GIVEN EXERCISE
Put the records below into a Markdown table with two columns, Row and Content. Number each nonblank line in order under Row, place the line itself under Content, and omit blank lines.

— START OF STORED RECORDS —

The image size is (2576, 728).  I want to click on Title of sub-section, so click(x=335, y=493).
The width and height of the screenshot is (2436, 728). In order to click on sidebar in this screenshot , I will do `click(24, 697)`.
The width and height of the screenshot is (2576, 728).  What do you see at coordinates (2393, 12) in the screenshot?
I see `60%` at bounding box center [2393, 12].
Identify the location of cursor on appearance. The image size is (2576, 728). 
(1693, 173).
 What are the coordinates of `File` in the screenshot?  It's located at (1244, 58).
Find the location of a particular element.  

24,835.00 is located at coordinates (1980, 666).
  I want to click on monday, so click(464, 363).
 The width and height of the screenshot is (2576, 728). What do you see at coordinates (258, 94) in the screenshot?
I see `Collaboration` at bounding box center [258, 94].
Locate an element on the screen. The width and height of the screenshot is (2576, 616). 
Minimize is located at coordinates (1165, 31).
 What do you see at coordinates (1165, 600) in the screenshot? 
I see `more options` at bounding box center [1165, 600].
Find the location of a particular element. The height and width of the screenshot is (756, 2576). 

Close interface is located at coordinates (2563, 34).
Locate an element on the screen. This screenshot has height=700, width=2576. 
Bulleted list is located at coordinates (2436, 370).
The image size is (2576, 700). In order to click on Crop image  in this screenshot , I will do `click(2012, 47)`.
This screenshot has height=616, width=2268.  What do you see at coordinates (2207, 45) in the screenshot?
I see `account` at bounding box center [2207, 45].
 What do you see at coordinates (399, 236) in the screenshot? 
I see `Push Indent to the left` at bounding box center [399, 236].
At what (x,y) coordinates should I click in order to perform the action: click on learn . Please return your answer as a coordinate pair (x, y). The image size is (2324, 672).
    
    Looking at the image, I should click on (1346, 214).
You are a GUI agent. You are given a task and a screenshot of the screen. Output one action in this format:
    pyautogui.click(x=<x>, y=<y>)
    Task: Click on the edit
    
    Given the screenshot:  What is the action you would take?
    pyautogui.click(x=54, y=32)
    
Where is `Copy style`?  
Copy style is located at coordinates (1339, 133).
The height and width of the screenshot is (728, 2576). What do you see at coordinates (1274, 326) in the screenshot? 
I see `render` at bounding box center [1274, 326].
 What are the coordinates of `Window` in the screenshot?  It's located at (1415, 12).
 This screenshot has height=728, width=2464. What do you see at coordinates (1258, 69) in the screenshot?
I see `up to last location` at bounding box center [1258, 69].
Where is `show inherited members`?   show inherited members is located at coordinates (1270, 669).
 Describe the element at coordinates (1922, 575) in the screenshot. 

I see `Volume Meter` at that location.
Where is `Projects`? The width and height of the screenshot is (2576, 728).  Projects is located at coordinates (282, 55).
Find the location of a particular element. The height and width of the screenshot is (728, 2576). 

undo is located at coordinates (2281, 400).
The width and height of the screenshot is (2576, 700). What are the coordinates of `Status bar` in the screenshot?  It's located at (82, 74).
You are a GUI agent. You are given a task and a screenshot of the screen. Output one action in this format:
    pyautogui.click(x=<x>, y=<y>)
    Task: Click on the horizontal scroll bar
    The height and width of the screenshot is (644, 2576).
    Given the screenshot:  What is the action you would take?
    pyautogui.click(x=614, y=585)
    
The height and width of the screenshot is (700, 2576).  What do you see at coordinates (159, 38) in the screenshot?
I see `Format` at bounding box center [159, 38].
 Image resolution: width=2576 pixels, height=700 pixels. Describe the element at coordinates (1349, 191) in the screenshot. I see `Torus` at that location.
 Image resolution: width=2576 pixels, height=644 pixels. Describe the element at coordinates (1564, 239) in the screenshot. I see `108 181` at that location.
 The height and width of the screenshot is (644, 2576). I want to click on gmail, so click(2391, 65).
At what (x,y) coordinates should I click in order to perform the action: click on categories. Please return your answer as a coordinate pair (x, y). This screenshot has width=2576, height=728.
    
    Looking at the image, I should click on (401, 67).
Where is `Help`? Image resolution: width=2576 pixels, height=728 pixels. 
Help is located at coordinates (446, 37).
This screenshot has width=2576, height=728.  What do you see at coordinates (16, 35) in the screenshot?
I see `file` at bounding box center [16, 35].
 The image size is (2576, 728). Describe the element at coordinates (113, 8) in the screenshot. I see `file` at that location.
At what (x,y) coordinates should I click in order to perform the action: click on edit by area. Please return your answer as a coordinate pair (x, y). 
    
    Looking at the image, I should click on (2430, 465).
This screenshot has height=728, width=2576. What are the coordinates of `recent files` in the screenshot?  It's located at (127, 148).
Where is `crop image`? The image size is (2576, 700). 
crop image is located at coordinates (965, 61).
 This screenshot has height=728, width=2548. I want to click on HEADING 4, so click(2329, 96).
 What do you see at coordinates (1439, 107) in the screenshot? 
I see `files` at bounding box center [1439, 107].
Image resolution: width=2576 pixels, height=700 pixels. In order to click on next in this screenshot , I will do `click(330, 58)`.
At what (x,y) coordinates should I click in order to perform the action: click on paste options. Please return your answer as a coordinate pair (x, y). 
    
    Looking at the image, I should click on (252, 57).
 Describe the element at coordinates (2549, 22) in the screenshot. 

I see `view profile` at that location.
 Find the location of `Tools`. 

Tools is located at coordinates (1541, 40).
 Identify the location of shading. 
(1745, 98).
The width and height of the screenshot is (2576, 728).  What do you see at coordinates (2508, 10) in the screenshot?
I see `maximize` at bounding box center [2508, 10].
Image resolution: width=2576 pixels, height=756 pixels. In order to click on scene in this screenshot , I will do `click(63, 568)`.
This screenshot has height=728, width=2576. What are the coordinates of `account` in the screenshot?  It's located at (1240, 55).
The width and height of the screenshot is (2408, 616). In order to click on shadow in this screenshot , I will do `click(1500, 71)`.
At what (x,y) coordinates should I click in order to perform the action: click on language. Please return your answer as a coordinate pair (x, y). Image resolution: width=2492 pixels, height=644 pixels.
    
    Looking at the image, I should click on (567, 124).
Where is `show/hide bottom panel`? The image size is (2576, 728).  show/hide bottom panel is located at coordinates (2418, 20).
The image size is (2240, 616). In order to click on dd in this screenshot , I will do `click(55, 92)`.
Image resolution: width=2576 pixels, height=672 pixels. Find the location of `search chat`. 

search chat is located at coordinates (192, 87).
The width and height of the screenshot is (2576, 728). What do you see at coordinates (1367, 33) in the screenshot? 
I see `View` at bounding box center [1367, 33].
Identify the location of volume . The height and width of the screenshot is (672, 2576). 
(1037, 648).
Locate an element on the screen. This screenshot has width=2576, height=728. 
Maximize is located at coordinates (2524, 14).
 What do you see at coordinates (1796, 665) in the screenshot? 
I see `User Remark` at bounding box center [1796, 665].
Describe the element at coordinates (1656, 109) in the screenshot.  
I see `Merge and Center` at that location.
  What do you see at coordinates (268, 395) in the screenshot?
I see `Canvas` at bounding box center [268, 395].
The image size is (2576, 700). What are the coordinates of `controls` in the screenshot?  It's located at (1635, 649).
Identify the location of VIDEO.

— END OF STORED RECORDS —

FULL RESPONSE
| Row | Content |
|---|---|
| 1 | The image size is (2576, 728).  I want to click on Title of sub-section, so click(x=335, y=493). |
| 2 | The width and height of the screenshot is (2436, 728). In order to click on sidebar in this screenshot , I will do `click(24, 697)`. |
| 3 | The width and height of the screenshot is (2576, 728).  What do you see at coordinates (2393, 12) in the screenshot? |
| 4 | I see `60%` at bounding box center [2393, 12]. |
| 5 | Identify the location of cursor on appearance. The image size is (2576, 728).  |
| 6 | (1693, 173). |
| 7 |  What are the coordinates of `File` in the screenshot?  It's located at (1244, 58). |
| 8 | Find the location of a particular element.   |
| 9 | 24,835.00 is located at coordinates (1980, 666). |
| 10 |   I want to click on monday, so click(464, 363). |
| 11 |  The width and height of the screenshot is (2576, 728). What do you see at coordinates (258, 94) in the screenshot? |
| 12 | I see `Collaboration` at bounding box center [258, 94]. |
| 13 | Locate an element on the screen. The width and height of the screenshot is (2576, 616).  |
| 14 | Minimize is located at coordinates (1165, 31). |
| 15 |  What do you see at coordinates (1165, 600) in the screenshot?  |
| 16 | I see `more options` at bounding box center [1165, 600]. |
| 17 | Find the location of a particular element. The height and width of the screenshot is (756, 2576).  |
| 18 | Close interface is located at coordinates (2563, 34). |
| 19 | Locate an element on the screen. This screenshot has height=700, width=2576.  |
| 20 | Bulleted list is located at coordinates (2436, 370). |
| 21 | The image size is (2576, 700). In order to click on Crop image  in this screenshot , I will do `click(2012, 47)`. |
| 22 | This screenshot has height=616, width=2268.  What do you see at coordinates (2207, 45) in the screenshot? |
| 23 | I see `account` at bounding box center [2207, 45]. |
| 24 |  What do you see at coordinates (399, 236) in the screenshot?  |
| 25 | I see `Push Indent to the left` at bounding box center [399, 236]. |
| 26 | At what (x,y) coordinates should I click in order to perform the action: click on learn . Please return your answer as a coordinate pair (x, y). The image size is (2324, 672). |
| 27 |     Looking at the image, I should click on (1346, 214). |
| 28 | You are a GUI agent. You are given a task and a screenshot of the screen. Output one action in this format: |
| 29 |     pyautogui.click(x=<x>, y=<y>) |
| 30 |     Task: Click on the edit |
| 31 |     Given the screenshot:  What is the action you would take? |
| 32 |     pyautogui.click(x=54, y=32) |
| 33 | Where is `Copy style`?   |
| 34 | Copy style is located at coordinates (1339, 133). |
| 35 | The height and width of the screenshot is (728, 2576). What do you see at coordinates (1274, 326) in the screenshot?  |
| 36 | I see `render` at bounding box center [1274, 326]. |
| 37 |  What are the coordinates of `Window` in the screenshot?  It's located at (1415, 12). |
| 38 |  This screenshot has height=728, width=2464. What do you see at coordinates (1258, 69) in the screenshot? |
| 39 | I see `up to last location` at bounding box center [1258, 69]. |
| 40 | Where is `show inherited members`?   show inherited members is located at coordinates (1270, 669). |
| 41 |  Describe the element at coordinates (1922, 575) in the screenshot.  |
| 42 | I see `Volume Meter` at that location. |
| 43 | Where is `Projects`? The width and height of the screenshot is (2576, 728).  Projects is located at coordinates (282, 55). |
| 44 | Find the location of a particular element. The height and width of the screenshot is (728, 2576).  |
| 45 | undo is located at coordinates (2281, 400). |
| 46 | The width and height of the screenshot is (2576, 700). What are the coordinates of `Status bar` in the screenshot?  It's located at (82, 74). |
| 47 | You are a GUI agent. You are given a task and a screenshot of the screen. Output one action in this format: |
| 48 |     pyautogui.click(x=<x>, y=<y>) |
| 49 |     Task: Click on the horizontal scroll bar |
| 50 |     The height and width of the screenshot is (644, 2576). |
| 51 |     Given the screenshot:  What is the action you would take? |
| 52 |     pyautogui.click(x=614, y=585) |
| 53 | The height and width of the screenshot is (700, 2576).  What do you see at coordinates (159, 38) in the screenshot? |
| 54 | I see `Format` at bounding box center [159, 38]. |
| 55 |  Image resolution: width=2576 pixels, height=700 pixels. Describe the element at coordinates (1349, 191) in the screenshot. I see `Torus` at that location. |
| 56 |  Image resolution: width=2576 pixels, height=644 pixels. Describe the element at coordinates (1564, 239) in the screenshot. I see `108 181` at that location. |
| 57 |  The height and width of the screenshot is (644, 2576). I want to click on gmail, so click(2391, 65). |
| 58 | At what (x,y) coordinates should I click in order to perform the action: click on categories. Please return your answer as a coordinate pair (x, y). This screenshot has width=2576, height=728. |
| 59 |     Looking at the image, I should click on (401, 67). |
| 60 | Where is `Help`? Image resolution: width=2576 pixels, height=728 pixels.  |
| 61 | Help is located at coordinates (446, 37). |
| 62 | This screenshot has width=2576, height=728.  What do you see at coordinates (16, 35) in the screenshot? |
| 63 | I see `file` at bounding box center [16, 35]. |
| 64 |  The image size is (2576, 728). Describe the element at coordinates (113, 8) in the screenshot. I see `file` at that location. |
| 65 | At what (x,y) coordinates should I click in order to perform the action: click on edit by area. Please return your answer as a coordinate pair (x, y).  |
| 66 |     Looking at the image, I should click on (2430, 465). |
| 67 | This screenshot has height=728, width=2576. What are the coordinates of `recent files` in the screenshot?  It's located at (127, 148). |
| 68 | Where is `crop image`? The image size is (2576, 700).  |
| 69 | crop image is located at coordinates (965, 61). |
| 70 |  This screenshot has height=728, width=2548. I want to click on HEADING 4, so click(2329, 96). |
| 71 |  What do you see at coordinates (1439, 107) in the screenshot?  |
| 72 | I see `files` at bounding box center [1439, 107]. |
| 73 | Image resolution: width=2576 pixels, height=700 pixels. In order to click on next in this screenshot , I will do `click(330, 58)`. |
| 74 | At what (x,y) coordinates should I click in order to perform the action: click on paste options. Please return your answer as a coordinate pair (x, y).  |
| 75 |     Looking at the image, I should click on (252, 57). |
| 76 |  Describe the element at coordinates (2549, 22) in the screenshot.  |
| 77 | I see `view profile` at that location. |
| 78 |  Find the location of `Tools`.  |
| 79 | Tools is located at coordinates (1541, 40). |
| 80 |  Identify the location of shading.  |
| 81 | (1745, 98). |
| 82 | The width and height of the screenshot is (2576, 728).  What do you see at coordinates (2508, 10) in the screenshot? |
| 83 | I see `maximize` at bounding box center [2508, 10]. |
| 84 | Image resolution: width=2576 pixels, height=756 pixels. In order to click on scene in this screenshot , I will do `click(63, 568)`. |
| 85 | This screenshot has height=728, width=2576. What are the coordinates of `account` in the screenshot?  It's located at (1240, 55). |
| 86 | The width and height of the screenshot is (2408, 616). In order to click on shadow in this screenshot , I will do `click(1500, 71)`. |
| 87 | At what (x,y) coordinates should I click in order to perform the action: click on language. Please return your answer as a coordinate pair (x, y). Image resolution: width=2492 pixels, height=644 pixels. |
| 88 |     Looking at the image, I should click on (567, 124). |
| 89 | Where is `show/hide bottom panel`? The image size is (2576, 728).  show/hide bottom panel is located at coordinates (2418, 20). |
| 90 | The image size is (2240, 616). In order to click on dd in this screenshot , I will do `click(55, 92)`. |
| 91 | Image resolution: width=2576 pixels, height=672 pixels. Find the location of `search chat`.  |
| 92 | search chat is located at coordinates (192, 87). |
| 93 | The width and height of the screenshot is (2576, 728). What do you see at coordinates (1367, 33) in the screenshot?  |
| 94 | I see `View` at bounding box center [1367, 33]. |
| 95 | Identify the location of volume . The height and width of the screenshot is (672, 2576).  |
| 96 | (1037, 648). |
| 97 | Locate an element on the screen. This screenshot has width=2576, height=728.  |
| 98 | Maximize is located at coordinates (2524, 14). |
| 99 |  What do you see at coordinates (1796, 665) in the screenshot?  |
| 100 | I see `User Remark` at bounding box center [1796, 665]. |
| 101 | Describe the element at coordinates (1656, 109) in the screenshot.   |
| 102 | I see `Merge and Center` at that location. |
| 103 |   What do you see at coordinates (268, 395) in the screenshot? |
| 104 | I see `Canvas` at bounding box center [268, 395]. |
| 105 | The image size is (2576, 700). What are the coordinates of `controls` in the screenshot?  It's located at (1635, 649). |
| 106 | Identify the location of VIDEO. |